Wenn in Bad Hersfeld große Bühnenteile über die Straßen rollen, Schauspieler aus allen Ecken Deutschlands kommen und die Presse quasi einfällt, dann kann das nur eines bedeuten: Die Vorbereitungen für die Bad Hersfelder Festspiele sind in vollem Gange. Heute war die erste Leseprobe für „König Lear“.

Während hier schon die ersten Bühnenteile in schwindelerregender Höhe in die Stiftsruine gehoben werden, an anderer Stelle Stühle und Geländer für das Publikum befestigt werden, geht es gleich bei der ersten Leseprobe von Shakespeares „König Lear“ mächtig rund.

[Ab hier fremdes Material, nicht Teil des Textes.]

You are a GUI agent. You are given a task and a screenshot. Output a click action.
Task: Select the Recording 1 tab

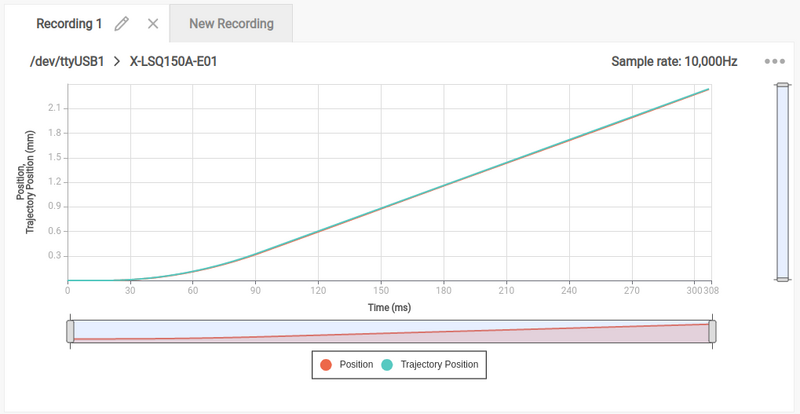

„Du bist die längste Zeit meine Tochter gewesen.“ – „Aber, mein König …“ – „Still, Kent. Komm nicht zwischen den Drachen und seinen Zorn.“
Ein großer Zorn, denn der König will eigentlich sein Reich unter den drei Töchtern aufteilen. Eine bringt ihm aber vermeintlich nicht die Liebe entgegen, die ihm gebührt. Es endet – natürlich – in einem emotionalen Familiendrama im Spiel um Macht. Anders hingegen ist die Gefühlslage beim Ensemble und der Festspiel-Crew.
Joern Hinkel, Intendant
„Es ist eine große Freude. Es ist eigentlich wie Weihnachten und Geburtstag zusammen. Wenn man so lange auf die Geschenke gewartet hat. Und da sind sie jetzt endlich, die Geschenke.“
Max Herbrechter, „Gloucester“
„Ich freue mich sehr auf diese Arbeit. Ich bin sehr gespannt, aufgeregt, und, ja, gehe mit einer gehörigen Portion Respekt an diese Arbeit.“
Dass eine Frau König Lear, die männliche Hauptrolle, spielt, damit will Regisseurin Tina Lanik ein Zeichen setzen.
Tina Lanik, Regisseurin
„In dem klassischen Kanon gibt es eigentlich für Frauen in dem Alter nichts mehr zu spielen. Also, wenn man es jetzt klassisch besetzen würde. Eben, da gibt es dann maximal mal die Amme. Oder vielleicht einen Narr. Aber sonst gibt es einfach diese Frauenrollen nicht.“
Sie hat keine Geringere als die Österreicherin Charlotte Schwab angerufen.
Charlotte Schwab, Schauspielerin
„’Kann ich das?‘ Dann hat sie gelacht und hat gesagt ‚Siehst du, das ist typisch. Kein männlicher Schauspieler, der den Lear angeboten bekommt, fragt sich, ob er das kann. Sondern das ist eine Selbstverständlichkeit.‘ Man zweifelt natürlich und dann ist wieder Freude. Und das ist eine so großartige Rolle. So vielschichtig, vielfältig.“
Und ganz am Nabel der Zeit, modern interpretierbar für alle Epochen der Geschichte. Shakespeare-Manier eben. Schon jetzt kann sich das Publikum auf Kostüme freuen, die es so im 16. Jahrhundert bestimmt nicht gegeben hat. Vom Hofadel im Business-Look bis zu Närrinnen im futuristischen Einteiler.
Joern Hinkel, Intendant
„Shakespeare selbst hat, als er die Stücke geschrieben hat, auch immer die Leute in zeitgemäßen Kostümen auftreten lassen. Er war immer daran interessiert, einen heutigen, aktuellen Blick auf die Geschichten zu legen. Das Ganze machen wir auch. Weil es ist so ein allgemeingültiger Text, der immer gilt. Der immer die typischen menschlichen Stärken und Schwächen voller Liebe und Bewunderung zeigt.“
Bis es in Bad Hersfeld aber soweit ist, haben die Schauspieler und alle weiteren Fleißigen aber noch etwas Zeit. Ab dem 30. Juni heißt es dann zwei Monate lang: Bühne frei für „König Lear“.